The stellar and dark matter distributions in elliptical galaxies measured by stacked weak gravitational lensing

We investigate stellar mass and central dark matter density profiles of photometric luminous red galaxies with stellar masses of $\sim10^{10}-10^{12}M_\odot$ using weak gravitational lensing measurements from the Hyper Suprime-Cam Subaru Strategic Program data obtained with the Subaru Telescope. By stacking weak lensing signals from a large number of galaxies, we obtain average tangential shear profiles down to $\sim 10,\mathrm{kpc}/h$, which are fitted assuming a two-component model consisting of stellar and dark matter components to constrain their central dark matter distribution. We find a preference for non-zero core radii of dark matter distributions in galaxies with stellar masses of $\sim 10^{11}M_\odot$. Our results imply a stronger feedback effect than that typically predicted by current hydrodynamical simulations. In addition, we provide a new constraint on the stellar-to-halo mass relation, where both stellar and halo masses are, for the first time, directly constrained by weak gravitational lensing. Our results prefer the stellar initial mass function (IMF) that is more bottom-heavy than the Salpeter IMF.

💡 Research Summary

This paper presents the first systematic study of the stellar and dark‑matter density profiles in the centers of elliptical (luminous red) galaxies using stacked weak gravitational lensing from the Hyper Suprime‑Cam Subaru Strategic Program (HSC‑SSP). The authors select a photometric LRG sample covering ~1200 deg², with redshifts 0.05 ≤ z ≤ 1.25 and stellar masses 10^{10.3}–10^{12} M⊙ (initially derived assuming a Salpeter IMF). Using the HSC‑SSP three‑year shear catalog (≈430 deg², source density ≈23 arcmin⁻²), they measure the differential surface density ΔΣ(r) around the lenses by stacking the tangential shear of background galaxies. Background sources are assigned photometric redshifts from a DNN‑based estimator, and a stringent P(z) cut (Δz = 0.1, P_cut = 0.95) is applied to suppress dilution by physically associated galaxies.

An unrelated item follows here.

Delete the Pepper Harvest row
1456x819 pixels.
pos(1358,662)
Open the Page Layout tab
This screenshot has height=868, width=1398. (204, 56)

The inner mass profile (0.013–0.1 Mpc h⁻¹) is modeled as the sum of a stellar component (Hernquist profile, with scale radius tied to the observed half‑light radius) and a dark‑matter component described by a cored power‑law density: ρ_DM ∝ (r² + r_c²)^{-(γ+2)/2}. This functional form allows analytic expressions for the lensing quantities Σ(r) and ΔΣ(r), facilitating a χ² fit to the stacked data. The free parameters are the fitted stellar mass M_*_fit, the dark‑matter normalization A, the outer slope γ, and the core radius r_c. The outer region (0.04–3 Mpc h⁻¹) is fitted with a truncated NFW halo for central galaxies, a satellite term derived from the Fourier transform of the same profile, and a 2‑halo term, allowing simultaneous constraints on the average halo mass M, the satellite fraction f_sat, and the typical host halo mass of satellites M_h.

Key results: (1) For galaxies with M_* ≈ 10^{11} M⊙, the data strongly prefer a non‑zero core radius, r_c ≈ 0.02–0.05 Mpc h⁻¹, over a pure NFW cusp (Δχ² ≈ 5). The outer slope γ is close to 1, indicating an NFW‑like behavior at larger radii. (2) The fitted stellar masses are ∼30 % higher than the photometric estimates, implying a stellar IMF heavier than Salpeter (i.e., a bottom‑heavy IMF). (3) The derived stellar‑to‑halo mass relation lies above the canonical SHMR from abundance‑matching studies, suggesting that feedback in these systems is less efficient than predicted by current hydrodynamical simulations. (4) Comparison with state‑of‑the‑art simulations (EAGLE, IllustrisTNG) shows that the observed core sizes are significantly larger than the ≲0.01 Mpc h⁻¹ cores predicted for halos of this mass, indicating that stronger central feedback (e.g., more energetic AGN outflows) may be required.

Systematic tests—including varying the P(z) cut, propagating uncertainties in half‑light radii and stellar masses, and excluding the innermost 0.013 Mpc h⁻¹ where PSF and blending dominate—demonstrate that the core detection and IMF inference are robust. The study proves that stacked weak lensing can probe galaxy interiors down to ∼10 kpc, providing an independent avenue to disentangle stellar and dark‑matter contributions without relying on strong lensing or stellar dynamics. The authors conclude that their measurements place new constraints on the central dark‑matter structure of massive ellipticals and favor a bottom‑heavy IMF, offering valuable benchmarks for future surveys (LSST, Euclid, Roman) and for improving galaxy formation models.